Riemannian geometry and Bayesian inference for diffusion model latent spaces
Project description
latent-riemannian-world
Riemannian geometry + Bayesian inference + world models for diffusion model latent spaces.
Why this library?
| latent-geometry | Diffusion-Pullback | lrw | |
|---|---|---|---|
| Pullback metric | ✓ | ✓ | ✓ |
| Fisher-Rao metric | ✗ | ✗ | ✓ |
| Bayesian metric | ✗ | ✗ | ✓ |
| Geodesic solver (IVP) | ✗ | ✗ | ✓ |
| Geodesic solver (BVP) | ✗ | ✗ | ✓ |
| Parallel transport | ✗ | ✗ | ✓ |
| SVGD / Riemannian SGLD | ✗ | ✗ | ✓ |
| World model / temporal | ✗ | ✗ | ✓ |
| Python 3.12+ / PyTorch 2.4+ | ✗ | ✗ | ✓ |
Installation
pip install latent-riemannian-world
Quick Start
import torch
from lrw.metric import PullbackMetric, BayesianMetric
from lrw.geodesic import GeodesicSolver, BVPSolver
from lrw.transport import SchildsLadder, PoleLadder
from lrw.bayes import SVGD, RiemannianSGLD
from lrw.world import LatentStateSpace, RiemannianRSSM
decoder = your_model.decode # (B, D) -> (B, C, H, W)

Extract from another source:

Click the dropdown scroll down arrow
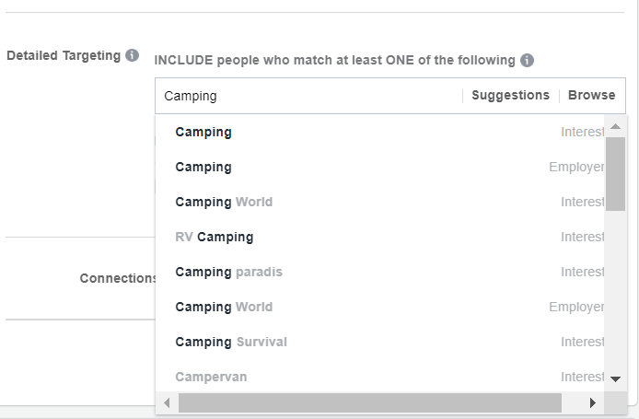Screen dimensions: 639x419 pos(615,378)
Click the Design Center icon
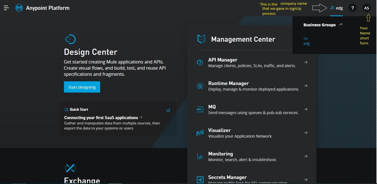This screenshot has height=184, width=377. tap(70, 39)
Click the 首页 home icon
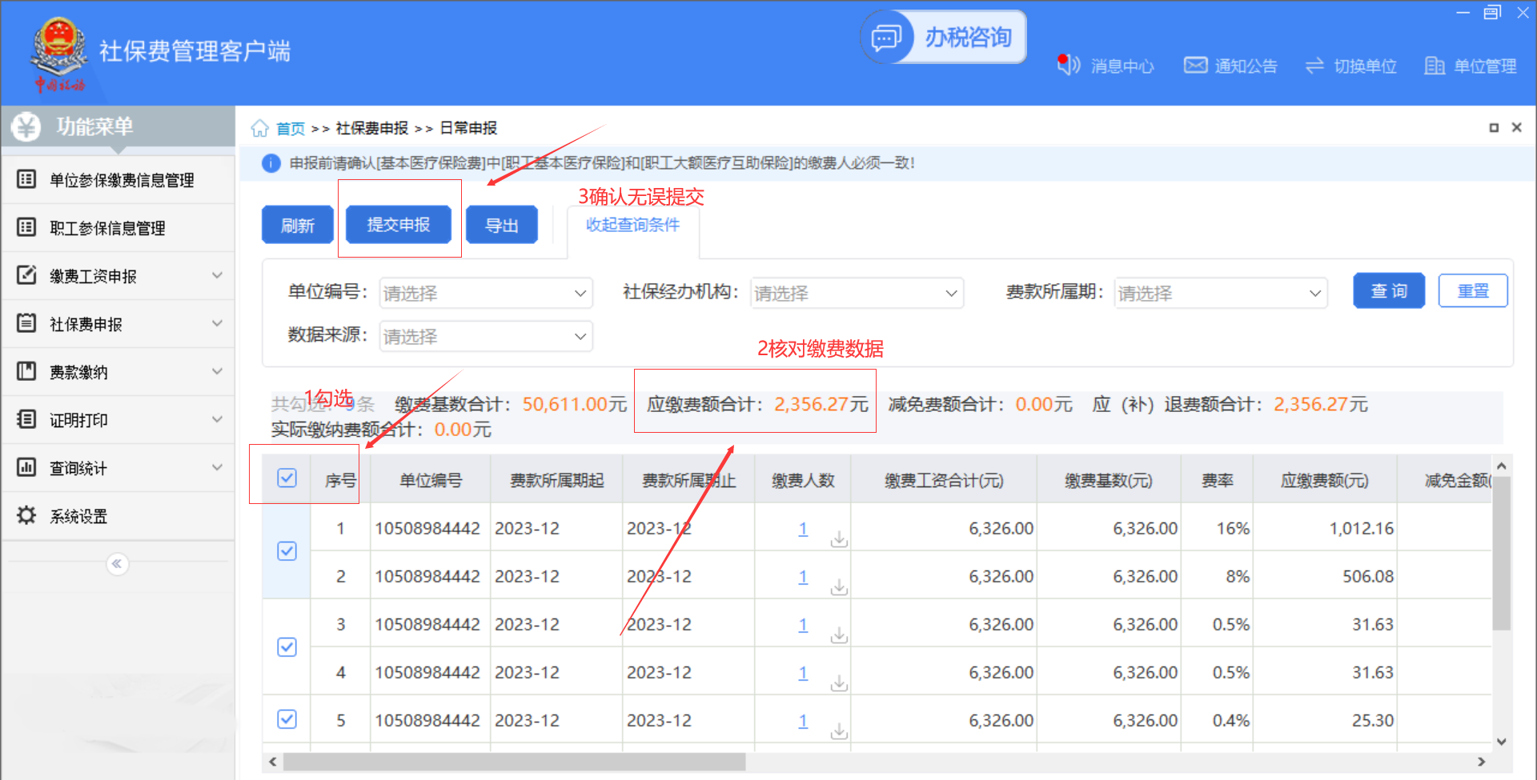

metric = PullbackMetric(decoder=decoder)
z = torch.randn(4, 16)
# IVP solver — fast, approximate
solver = GeodesicSolver(metric=metric)
path = solver.interpolate(z[0:1], z[1:2], n_points=10)
# BVP solver — true geodesic, guaranteed arrival at z1
bvp = BVPSolver(metric=metric, lr=0.1, max_iter=50)
true_path, info = bvp.geodesic_path(z[0:1], z[1:2], n_points=10)
print(f"Converged: {info['converged']}, error: {info['final_error']:.4f}")
IVP vs BVP
| GeodesicSolver (IVP) | BVPSolver | |
|---|---|---|
| Speed | Fast | Slower (iterative) |
| Arrival at z1 | Not guaranteed | Guaranteed |
| Use case | Prototyping | WAN keyframes, final quality |
Module Structure
lrw/
├── metric/ PullbackMetric, FisherMetric, BayesianMetric
├── geodesic/ GeodesicSolver (IVP), BVPSolver (true geodesic), slerp
├── transport/ SchildsLadder, PoleLadder
├── bayes/ SVGD, RiemannianSGLD
├── world/ LatentStateSpace, RiemannianRSSM
└── utils/ sym_inv, sym_sqrt, riemannian_norm, manifold_assert_*
References
- Shao et al. (2018) The Riemannian Geometry of Deep Generative Models. CVPR.
- Arvanitidis et al. (2018) Latent Space Oddity. ICLR.
- Park et al. (2023) Riemannian Geometry of Diffusion Models. NeurIPS.
- Liu et al. (2016) Stein Variational Gradient Descent. NeurIPS.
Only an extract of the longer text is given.